This recent campaign against Grand Theft Auto: San Andreas started out as something I found funny. A senator with too much time on her hands trying to fill the void of a failed Olympic bid, the hypocracy of being fine with brutal pixelated violence while going hopping mad over a little pixelated nipple, the hilariously pointless campaign to change the rating from 17+ to 18+... it was all very amusing to me.
But now, I'm no longer laughing. Now, someone has actually sued Rockstar Games because she bought the game for her 14-year-old grandson not knowing it contained sexual content. Yes, you read that right: a grandmother bought a game clearly labelled M for Mature (meaning 17+) for her 14-year-old grandson, and is now suing the company that made it because it wasn't appropriate for the kid. I better not be the only one who sees what a complete joke that is. It's the equivalent of suing Unversal Pictures after taking an underage kid to see Land of the Dead because there's a glimpse of boob amongst all of the over-the-top violence.
Why was this grandmother fine with buying her grandson a game in which he could shoot up cops and beat random pedestrians to death with a blunt object, but is mentally anguished enough to sue when she finds out there’s a sex scene hidden in between the piles of drive-bys and drug deals? If she didn’t know about the brutal (and highly entertaining) violence in the game, perhaps she should have erred on the side of caution and assumed the ESRB rating was correct in saying San Andreas isn’t meant for audiences under the age of 17 instead of handing it over to her pimple-faced grandson and crying foul after-the-fact.

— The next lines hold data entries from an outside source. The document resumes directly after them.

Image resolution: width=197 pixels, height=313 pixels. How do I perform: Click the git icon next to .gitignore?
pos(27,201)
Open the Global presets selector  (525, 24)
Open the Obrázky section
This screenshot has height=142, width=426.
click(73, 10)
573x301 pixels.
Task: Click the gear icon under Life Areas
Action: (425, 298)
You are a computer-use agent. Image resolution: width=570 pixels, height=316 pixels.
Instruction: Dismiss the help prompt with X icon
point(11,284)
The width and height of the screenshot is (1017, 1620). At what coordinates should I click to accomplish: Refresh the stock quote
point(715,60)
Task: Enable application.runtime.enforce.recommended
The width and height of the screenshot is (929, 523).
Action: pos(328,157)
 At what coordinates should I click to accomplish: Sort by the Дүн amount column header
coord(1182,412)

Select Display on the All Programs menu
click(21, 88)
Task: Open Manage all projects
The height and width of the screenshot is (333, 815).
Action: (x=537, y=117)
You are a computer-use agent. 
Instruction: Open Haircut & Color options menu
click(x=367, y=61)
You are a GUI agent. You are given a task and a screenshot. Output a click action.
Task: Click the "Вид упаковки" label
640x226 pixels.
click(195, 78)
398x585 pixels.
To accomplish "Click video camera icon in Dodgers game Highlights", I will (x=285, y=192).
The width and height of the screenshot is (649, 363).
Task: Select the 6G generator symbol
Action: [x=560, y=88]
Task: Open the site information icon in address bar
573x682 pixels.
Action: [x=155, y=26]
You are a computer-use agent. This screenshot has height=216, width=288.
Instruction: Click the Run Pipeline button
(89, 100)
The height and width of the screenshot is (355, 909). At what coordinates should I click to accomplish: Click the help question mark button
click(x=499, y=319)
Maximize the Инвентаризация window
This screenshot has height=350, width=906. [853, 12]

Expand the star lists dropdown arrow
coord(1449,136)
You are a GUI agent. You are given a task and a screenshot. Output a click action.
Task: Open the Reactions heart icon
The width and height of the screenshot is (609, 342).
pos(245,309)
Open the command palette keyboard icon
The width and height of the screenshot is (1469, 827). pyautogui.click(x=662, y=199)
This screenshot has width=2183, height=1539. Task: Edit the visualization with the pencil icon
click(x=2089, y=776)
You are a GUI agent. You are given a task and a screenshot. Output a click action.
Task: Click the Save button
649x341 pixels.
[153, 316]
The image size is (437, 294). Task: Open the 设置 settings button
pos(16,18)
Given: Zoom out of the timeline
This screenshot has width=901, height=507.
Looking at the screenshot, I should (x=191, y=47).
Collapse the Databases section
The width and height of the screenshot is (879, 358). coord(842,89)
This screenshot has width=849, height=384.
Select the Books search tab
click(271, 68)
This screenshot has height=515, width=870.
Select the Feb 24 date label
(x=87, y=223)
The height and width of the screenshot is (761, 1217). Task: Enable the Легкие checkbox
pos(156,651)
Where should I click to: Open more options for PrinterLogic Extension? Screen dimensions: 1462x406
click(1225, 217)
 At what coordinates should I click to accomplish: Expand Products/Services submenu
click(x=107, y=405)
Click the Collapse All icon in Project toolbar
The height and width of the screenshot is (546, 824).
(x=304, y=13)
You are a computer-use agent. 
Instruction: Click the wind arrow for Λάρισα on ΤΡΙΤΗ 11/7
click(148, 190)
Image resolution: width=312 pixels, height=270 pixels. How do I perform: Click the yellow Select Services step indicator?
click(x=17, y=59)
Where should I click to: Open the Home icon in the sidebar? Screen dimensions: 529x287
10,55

But no, that would require thinking and common sense, which is clearly a luxury commodity now.
It just amazes me that the people ratings systems are made for are the same people who completely ignore them. It amazes me further that people can sue because they can’t function in society, even with all of the safeguards that have been built in to protect them from themselves. Perhaps if we gave them giant lollypops every time they got upset they would be too pre-occupied to think about what it was that upset them. Or we could say “Fuck it” and put Mercury in their water (I’m sure they’d love the effect it would add). Either way is good.
I’ll finish this little rant with a link to an L.A. Times article that talks about how people are missing the mark when it comes to what is really having a negative influence on youth today. Of course, in a society so apt at missing the mark on every single issue it faces, I doubt many will pay much attention to this, because the hype is so much more fun.